Esta semana vi por primera vez Philadelphia, un drama norteamericano de 1993 protagonizado por Tom Hanks y Denzel Washington. Es una película genial y conmovedora, muy bien actuada, que me mantuvo expectante toda la trama; pero cuando de verdad no pude más y lloré, fue al final, cuando la familia recuerda a Andy Beckett, el protagonista, a través de unos videos caseros donde se le ve niño, ajeno al drama en que desembocará su vida.
En esos minutos no podía parar de pensar en la madre de Andy; no es un personaje central en la película, pero me imaginaba el dolor que se puede llegar a sentir en una situación así y más lloraba.
No es la primera vez que me sucede y no creo que sea la última. Desde que soy madre entendí a plenitud unos versos del poeta venezolano Andrés Eloy Blanco: “Cuando se tiene un hijo, se tiene el mundo adentro / y el corazón afuera (…) Cuando se tienen dos hijos / se tiene todo el miedo del planeta”.
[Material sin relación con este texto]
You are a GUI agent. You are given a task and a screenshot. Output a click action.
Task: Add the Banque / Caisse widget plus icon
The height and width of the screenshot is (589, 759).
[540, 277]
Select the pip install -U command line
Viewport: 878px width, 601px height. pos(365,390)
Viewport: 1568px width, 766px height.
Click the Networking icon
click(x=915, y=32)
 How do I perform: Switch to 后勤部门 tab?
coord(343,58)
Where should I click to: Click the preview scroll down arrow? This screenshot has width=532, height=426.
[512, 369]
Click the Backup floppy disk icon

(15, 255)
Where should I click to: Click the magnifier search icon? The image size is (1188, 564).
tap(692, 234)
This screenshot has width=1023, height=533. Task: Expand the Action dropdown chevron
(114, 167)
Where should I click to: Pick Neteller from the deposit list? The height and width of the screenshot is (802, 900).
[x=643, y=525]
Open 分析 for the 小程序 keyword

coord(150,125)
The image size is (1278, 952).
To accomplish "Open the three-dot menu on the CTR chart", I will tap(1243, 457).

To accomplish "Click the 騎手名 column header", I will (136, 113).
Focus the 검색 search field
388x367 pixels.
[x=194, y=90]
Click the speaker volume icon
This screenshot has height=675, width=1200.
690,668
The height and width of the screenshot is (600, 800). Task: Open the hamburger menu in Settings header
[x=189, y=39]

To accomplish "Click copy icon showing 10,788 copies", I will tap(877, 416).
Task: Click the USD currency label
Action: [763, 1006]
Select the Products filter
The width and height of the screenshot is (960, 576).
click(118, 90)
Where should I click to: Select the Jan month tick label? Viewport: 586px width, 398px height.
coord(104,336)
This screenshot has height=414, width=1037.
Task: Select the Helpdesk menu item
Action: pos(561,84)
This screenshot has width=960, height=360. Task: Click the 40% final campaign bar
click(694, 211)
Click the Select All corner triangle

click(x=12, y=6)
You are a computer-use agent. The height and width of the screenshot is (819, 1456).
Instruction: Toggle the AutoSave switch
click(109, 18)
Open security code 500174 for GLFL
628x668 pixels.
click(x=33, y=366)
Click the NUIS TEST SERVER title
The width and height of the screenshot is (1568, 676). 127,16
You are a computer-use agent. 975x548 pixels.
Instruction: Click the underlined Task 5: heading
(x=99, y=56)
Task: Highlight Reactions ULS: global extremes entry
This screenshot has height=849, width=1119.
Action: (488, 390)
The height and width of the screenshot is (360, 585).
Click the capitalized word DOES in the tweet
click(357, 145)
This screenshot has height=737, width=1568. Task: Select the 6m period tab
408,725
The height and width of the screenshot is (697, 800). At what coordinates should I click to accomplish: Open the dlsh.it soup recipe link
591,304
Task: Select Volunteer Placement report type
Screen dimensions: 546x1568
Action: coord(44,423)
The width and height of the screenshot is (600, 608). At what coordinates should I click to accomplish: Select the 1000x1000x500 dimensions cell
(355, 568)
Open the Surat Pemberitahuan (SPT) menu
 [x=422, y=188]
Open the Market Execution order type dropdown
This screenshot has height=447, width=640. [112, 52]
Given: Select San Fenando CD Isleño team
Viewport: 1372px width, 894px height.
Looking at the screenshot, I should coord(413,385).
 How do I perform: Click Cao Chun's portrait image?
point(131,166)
Porque así es, el miedo viene aparejado con la maternidad, y no solemos pensar mucho en ese tema hasta que ella está ahí, en nosotras; incluso ignoramos que se puede llegar a sentir tan intenso, tan paralizante. Las mujeres que valoren la idea de asumir la maternidad deben saber que existe y que como todo sentimiento es preciso entenderlo y procesarlo.
Empieza desde que sabemos del embarazo: hay miedo a perderlo, a que el médico encuentre algo raro en el ultrasonido, a que vaya mal el parto. Después que nacen hay otros: a la muerte súbita del lactante, a quedarnos dormidas y que se nos caiga, a que se atore…
Por supuesto que existen aprensiones ligadas a nuestras capacidades como madres, a si sabremos educarlos, a si seremos suficientes; pero hoy solo me refiero a esa que está asociada al bienestar de los hijos y las hijas, que es la más tremenda.
Una no tarda mucho en entender que nuestra felicidad entera depende de esos seres que hemos traído al mundo. Puede que estés muy enamorada, que en el trabajo te vaya estupendamente, que te sientas plena, vital, sin embargo, basta una fiebre del niño para que todo se tambalee.
“Si ellos están bien, todo lo demás se arregla”, así me digo y así es. Claro que con el tiempo los miedos se matizan; no son los mismos temores cuando se es madre primeriza que cuando se tiene más de uno: se aprende a saber cuáles son los verdaderos peligros, se desechan las exageraciones.
No obstante, siempre hay inquietud tras una fiebre, tras un vómito; una vocecita nos reclama: “¿De verdad será una gripe, será una indigestión? ¿No tendrá otra cosa?”. Y muchas veces terminamos en el cuerpo de guardia, aunque sabemos exactamente lo que nos dirán.
Las redes sociales no ayudan, cada tragedia que vemos, cada enfermedad, el sufrimiento de cada mamá, nos taladra el alma como si fuesen nuestros; y el inconsciente va almacenando temores que nos asaltan en el momento menos pensado.
¿Qué decir entonces de la fortaleza de una mamá que debe sortear que una tragedia le acontezca a su hijo? Todas las madres podemos entender ese golpe, porque es nuestro mayor temor, uno que como elefante enorme siempre está en la habitación, pero del que decidimos no hablar casi nunca, porque se haría insoportable.
El peligro de ceder a ese miedo está en la sobreprotección, que les puede resultar muy perjudicial a los niños. Hay que balancear lo emocional y lo racional, y darles espacio para crecer y vivir.
Lo bueno es que desarrollamos un sentido superior para saber cuándo están mal, para reconocer señales de alarma. Un médico me lo dijo una vez: un pediatra que no escuche a la madre no es un buen pediatra. También nos hacemos expertas en reconocer y eliminar peligros. El miedo sirve para evitar accidentes. Todo lo dicho vale también para una paternidad bien ejercida.
¿Y cómo sorteamos esa inquietud, esa fragilidad? ¿Cómo nos hacemos grandes frente a las agujas, los diagnósticos, la inquietud? Gracias al amor que sentimos, gracias a la alegría que experimentamos cuando están bien.
A pesar de que mis dos niños son pequeños, imagino que el miedo, si bien puede que la independencia y los años lo atenúen, no desaparezca jamás. Hay que reconciliarse con esa idea, y entender que es el precio a pagar por sentir un amor gigantesco, voraz, uno por el que vale la pena haber vivido.